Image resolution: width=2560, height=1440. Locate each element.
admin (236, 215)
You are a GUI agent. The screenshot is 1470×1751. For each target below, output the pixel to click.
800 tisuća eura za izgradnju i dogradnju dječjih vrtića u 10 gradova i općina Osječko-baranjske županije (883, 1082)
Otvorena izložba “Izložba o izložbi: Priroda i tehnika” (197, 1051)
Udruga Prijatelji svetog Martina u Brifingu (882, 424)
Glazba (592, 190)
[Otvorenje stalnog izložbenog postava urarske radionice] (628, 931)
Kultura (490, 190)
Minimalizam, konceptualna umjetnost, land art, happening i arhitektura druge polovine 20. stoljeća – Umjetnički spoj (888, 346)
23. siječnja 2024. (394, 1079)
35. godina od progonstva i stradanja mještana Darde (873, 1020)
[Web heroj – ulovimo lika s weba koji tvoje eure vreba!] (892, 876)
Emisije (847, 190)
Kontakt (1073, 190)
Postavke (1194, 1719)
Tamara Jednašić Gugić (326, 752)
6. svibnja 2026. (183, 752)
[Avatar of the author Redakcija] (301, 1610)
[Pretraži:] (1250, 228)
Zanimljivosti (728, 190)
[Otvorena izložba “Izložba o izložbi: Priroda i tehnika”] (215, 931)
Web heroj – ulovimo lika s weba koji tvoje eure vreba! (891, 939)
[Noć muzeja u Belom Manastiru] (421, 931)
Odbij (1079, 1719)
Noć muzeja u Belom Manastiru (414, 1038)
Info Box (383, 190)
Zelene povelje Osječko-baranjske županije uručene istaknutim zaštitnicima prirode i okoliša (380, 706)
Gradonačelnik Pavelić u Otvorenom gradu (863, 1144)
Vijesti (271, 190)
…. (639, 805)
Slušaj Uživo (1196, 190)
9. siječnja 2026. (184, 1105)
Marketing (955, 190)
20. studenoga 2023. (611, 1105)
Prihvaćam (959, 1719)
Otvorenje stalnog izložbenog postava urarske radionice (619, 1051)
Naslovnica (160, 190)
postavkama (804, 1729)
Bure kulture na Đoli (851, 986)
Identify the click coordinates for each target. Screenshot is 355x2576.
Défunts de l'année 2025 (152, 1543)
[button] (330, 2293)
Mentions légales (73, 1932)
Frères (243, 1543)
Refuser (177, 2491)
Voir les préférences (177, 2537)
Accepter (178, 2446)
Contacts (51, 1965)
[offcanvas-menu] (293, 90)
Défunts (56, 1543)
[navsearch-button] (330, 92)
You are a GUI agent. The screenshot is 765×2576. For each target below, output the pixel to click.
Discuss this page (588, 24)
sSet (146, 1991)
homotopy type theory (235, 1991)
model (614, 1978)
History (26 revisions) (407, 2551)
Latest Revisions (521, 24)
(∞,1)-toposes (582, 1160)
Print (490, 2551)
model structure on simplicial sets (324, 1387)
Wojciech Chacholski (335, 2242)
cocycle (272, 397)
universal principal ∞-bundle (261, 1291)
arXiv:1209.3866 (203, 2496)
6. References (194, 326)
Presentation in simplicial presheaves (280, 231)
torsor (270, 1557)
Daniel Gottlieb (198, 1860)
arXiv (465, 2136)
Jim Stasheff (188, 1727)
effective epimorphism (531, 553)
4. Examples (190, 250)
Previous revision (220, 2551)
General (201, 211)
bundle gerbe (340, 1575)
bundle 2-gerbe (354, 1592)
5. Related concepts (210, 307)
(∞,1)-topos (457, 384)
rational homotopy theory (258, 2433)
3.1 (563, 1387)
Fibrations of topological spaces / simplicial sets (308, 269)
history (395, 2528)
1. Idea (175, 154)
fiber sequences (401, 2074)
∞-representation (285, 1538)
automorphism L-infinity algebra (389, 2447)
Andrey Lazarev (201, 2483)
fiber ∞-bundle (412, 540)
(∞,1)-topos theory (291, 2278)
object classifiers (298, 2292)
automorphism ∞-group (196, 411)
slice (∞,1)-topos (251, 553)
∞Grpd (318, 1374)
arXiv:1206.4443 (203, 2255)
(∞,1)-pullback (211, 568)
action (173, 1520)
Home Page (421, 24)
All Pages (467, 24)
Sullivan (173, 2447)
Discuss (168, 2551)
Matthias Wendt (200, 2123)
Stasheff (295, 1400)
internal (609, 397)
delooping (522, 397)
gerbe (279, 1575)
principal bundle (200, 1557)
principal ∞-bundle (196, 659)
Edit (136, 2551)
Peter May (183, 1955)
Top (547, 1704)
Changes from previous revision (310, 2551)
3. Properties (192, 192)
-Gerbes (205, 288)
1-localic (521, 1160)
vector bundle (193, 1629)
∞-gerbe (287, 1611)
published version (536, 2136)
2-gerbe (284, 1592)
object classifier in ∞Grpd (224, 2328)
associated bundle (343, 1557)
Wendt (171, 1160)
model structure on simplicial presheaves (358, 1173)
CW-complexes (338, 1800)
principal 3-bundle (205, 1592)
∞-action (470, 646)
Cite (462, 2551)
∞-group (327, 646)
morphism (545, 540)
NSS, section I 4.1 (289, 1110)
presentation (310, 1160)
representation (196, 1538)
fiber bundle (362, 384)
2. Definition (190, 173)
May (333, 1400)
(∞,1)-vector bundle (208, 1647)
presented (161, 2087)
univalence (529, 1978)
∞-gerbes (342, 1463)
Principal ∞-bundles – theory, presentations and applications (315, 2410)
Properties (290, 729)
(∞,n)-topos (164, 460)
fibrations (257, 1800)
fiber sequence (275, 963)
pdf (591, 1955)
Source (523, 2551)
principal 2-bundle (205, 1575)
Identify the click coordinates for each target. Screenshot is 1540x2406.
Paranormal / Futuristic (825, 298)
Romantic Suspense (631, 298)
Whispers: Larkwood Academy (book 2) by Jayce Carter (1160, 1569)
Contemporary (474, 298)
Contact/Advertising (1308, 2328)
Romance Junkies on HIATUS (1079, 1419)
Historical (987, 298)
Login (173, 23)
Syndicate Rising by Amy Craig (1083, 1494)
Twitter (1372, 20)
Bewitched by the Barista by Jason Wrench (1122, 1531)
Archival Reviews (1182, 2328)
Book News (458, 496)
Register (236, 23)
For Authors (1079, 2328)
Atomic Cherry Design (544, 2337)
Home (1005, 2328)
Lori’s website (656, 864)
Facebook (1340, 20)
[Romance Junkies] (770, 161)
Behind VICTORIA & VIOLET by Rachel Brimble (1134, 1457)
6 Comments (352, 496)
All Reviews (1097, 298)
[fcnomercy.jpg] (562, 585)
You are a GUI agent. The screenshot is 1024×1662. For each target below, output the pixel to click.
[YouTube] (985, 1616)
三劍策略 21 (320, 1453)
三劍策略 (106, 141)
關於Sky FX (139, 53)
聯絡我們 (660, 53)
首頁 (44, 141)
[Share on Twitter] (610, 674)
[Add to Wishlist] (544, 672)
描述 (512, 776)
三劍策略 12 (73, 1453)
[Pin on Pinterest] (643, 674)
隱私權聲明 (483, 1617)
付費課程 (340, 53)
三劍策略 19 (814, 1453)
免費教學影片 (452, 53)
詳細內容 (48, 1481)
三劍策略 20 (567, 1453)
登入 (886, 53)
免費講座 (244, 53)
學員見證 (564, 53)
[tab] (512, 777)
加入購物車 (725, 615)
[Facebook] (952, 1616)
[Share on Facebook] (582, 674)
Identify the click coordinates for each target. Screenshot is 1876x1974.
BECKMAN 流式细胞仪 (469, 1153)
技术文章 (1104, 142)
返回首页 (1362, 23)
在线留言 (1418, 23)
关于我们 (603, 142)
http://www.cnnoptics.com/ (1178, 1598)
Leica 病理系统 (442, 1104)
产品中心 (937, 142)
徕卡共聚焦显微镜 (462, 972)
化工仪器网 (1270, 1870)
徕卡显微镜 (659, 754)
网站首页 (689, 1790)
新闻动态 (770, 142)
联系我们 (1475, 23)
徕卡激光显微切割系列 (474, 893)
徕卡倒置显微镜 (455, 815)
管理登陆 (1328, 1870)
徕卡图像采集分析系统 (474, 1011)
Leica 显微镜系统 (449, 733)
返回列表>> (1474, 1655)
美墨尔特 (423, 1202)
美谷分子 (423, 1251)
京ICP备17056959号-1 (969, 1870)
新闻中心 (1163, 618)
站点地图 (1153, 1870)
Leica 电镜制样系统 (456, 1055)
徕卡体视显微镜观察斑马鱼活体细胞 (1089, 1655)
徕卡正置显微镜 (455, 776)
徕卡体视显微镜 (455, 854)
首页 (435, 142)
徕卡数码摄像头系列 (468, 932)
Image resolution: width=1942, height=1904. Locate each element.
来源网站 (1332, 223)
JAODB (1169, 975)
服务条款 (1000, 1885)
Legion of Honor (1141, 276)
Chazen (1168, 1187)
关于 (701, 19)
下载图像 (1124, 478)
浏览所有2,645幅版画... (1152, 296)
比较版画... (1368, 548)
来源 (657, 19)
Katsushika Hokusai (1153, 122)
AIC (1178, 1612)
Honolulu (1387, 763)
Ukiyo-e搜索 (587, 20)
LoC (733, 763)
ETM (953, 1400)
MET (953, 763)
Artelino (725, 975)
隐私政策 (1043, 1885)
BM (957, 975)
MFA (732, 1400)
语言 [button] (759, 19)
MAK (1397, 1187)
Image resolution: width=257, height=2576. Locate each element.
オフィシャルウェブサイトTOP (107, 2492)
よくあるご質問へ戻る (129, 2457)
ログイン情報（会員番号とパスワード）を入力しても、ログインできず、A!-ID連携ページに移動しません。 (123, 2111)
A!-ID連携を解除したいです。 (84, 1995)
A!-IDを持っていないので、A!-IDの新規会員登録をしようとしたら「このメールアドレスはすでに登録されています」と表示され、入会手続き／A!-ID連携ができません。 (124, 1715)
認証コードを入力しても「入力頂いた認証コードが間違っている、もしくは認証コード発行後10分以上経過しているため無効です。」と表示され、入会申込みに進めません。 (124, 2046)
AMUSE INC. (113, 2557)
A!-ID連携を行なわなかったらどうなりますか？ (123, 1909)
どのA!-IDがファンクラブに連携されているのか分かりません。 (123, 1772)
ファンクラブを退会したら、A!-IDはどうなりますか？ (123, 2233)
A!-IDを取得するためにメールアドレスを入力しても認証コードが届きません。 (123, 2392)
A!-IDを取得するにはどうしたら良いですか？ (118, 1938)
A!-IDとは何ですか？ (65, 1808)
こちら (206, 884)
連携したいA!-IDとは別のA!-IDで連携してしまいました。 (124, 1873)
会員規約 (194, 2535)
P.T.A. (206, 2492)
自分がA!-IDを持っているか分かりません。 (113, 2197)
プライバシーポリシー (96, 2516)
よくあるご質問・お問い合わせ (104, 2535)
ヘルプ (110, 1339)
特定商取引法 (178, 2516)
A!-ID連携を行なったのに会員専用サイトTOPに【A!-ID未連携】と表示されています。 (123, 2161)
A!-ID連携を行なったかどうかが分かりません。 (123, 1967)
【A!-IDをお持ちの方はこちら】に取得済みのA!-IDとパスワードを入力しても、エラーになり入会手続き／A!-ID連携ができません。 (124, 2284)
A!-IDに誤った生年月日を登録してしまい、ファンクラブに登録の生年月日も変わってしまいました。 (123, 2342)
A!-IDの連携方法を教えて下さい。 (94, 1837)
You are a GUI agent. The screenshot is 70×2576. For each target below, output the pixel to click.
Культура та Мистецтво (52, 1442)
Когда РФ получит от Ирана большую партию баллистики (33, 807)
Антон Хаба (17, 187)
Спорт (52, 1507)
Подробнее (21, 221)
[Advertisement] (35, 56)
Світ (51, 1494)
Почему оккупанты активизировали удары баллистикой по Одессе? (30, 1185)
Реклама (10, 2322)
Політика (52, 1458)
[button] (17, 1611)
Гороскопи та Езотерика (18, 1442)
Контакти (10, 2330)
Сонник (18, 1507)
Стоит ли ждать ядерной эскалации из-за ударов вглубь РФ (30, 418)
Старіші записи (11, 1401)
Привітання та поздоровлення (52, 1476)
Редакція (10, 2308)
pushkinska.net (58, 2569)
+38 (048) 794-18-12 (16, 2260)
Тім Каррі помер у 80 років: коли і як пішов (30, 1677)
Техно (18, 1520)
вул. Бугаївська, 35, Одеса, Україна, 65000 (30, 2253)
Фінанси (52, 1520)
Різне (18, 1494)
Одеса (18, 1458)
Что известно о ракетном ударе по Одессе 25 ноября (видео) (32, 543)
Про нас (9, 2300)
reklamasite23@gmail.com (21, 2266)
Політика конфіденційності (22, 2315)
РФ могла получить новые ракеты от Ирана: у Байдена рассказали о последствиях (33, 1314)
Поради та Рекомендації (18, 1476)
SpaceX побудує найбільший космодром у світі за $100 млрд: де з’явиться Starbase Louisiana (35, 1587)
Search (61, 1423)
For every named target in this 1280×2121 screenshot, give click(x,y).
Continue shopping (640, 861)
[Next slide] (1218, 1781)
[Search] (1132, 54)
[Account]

§ **TASK BRIEF**
Your answer must be the lines above from the one containing "A!-ID連携を解除したいです。 (84, 1995)" to the one containing "A!-IDの連携方法を教えて下さい。 (94, 1837)", both included, restated word for word.

§ **OUTPUT OF THE TASK**
A!-ID連携を解除したいです。 (84, 1995)
A!-IDを持っていないので、A!-IDの新規会員登録をしようとしたら「このメールアドレスはすでに登録されています」と表示され、入会手続き／A!-ID連携ができません。 (124, 1715)
認証コードを入力しても「入力頂いた認証コードが間違っている、もしくは認証コード発行後10分以上経過しているため無効です。」と表示され、入会申込みに進めません。 (124, 2046)
AMUSE INC. (113, 2557)
A!-ID連携を行なわなかったらどうなりますか？ (123, 1909)
どのA!-IDがファンクラブに連携されているのか分かりません。 (123, 1772)
ファンクラブを退会したら、A!-IDはどうなりますか？ (123, 2233)
A!-IDを取得するためにメールアドレスを入力しても認証コードが届きません。 (123, 2392)
A!-IDを取得するにはどうしたら良いですか？ (118, 1938)
A!-IDとは何ですか？ (65, 1808)
こちら (206, 884)
連携したいA!-IDとは別のA!-IDで連携してしまいました。 (124, 1873)
会員規約 (194, 2535)
P.T.A. (206, 2492)
自分がA!-IDを持っているか分かりません。 (113, 2197)
プライバシーポリシー (96, 2516)
よくあるご質問・お問い合わせ (104, 2535)
ヘルプ (110, 1339)
特定商取引法 (178, 2516)
A!-ID連携を行なったのに会員専用サイトTOPに【A!-ID未連携】と表示されています。 (123, 2161)
A!-ID連携を行なったかどうかが分かりません。 (123, 1967)
【A!-IDをお持ちの方はこちら】に取得済みのA!-IDとパスワードを入力しても、エラーになり入会手続き／A!-ID連携ができません。 (124, 2284)
A!-IDに誤った生年月日を登録してしまい、ファンクラブに登録の生年月日も変わってしまいました。 (123, 2342)
A!-IDの連携方法を教えて下さい。 (94, 1837)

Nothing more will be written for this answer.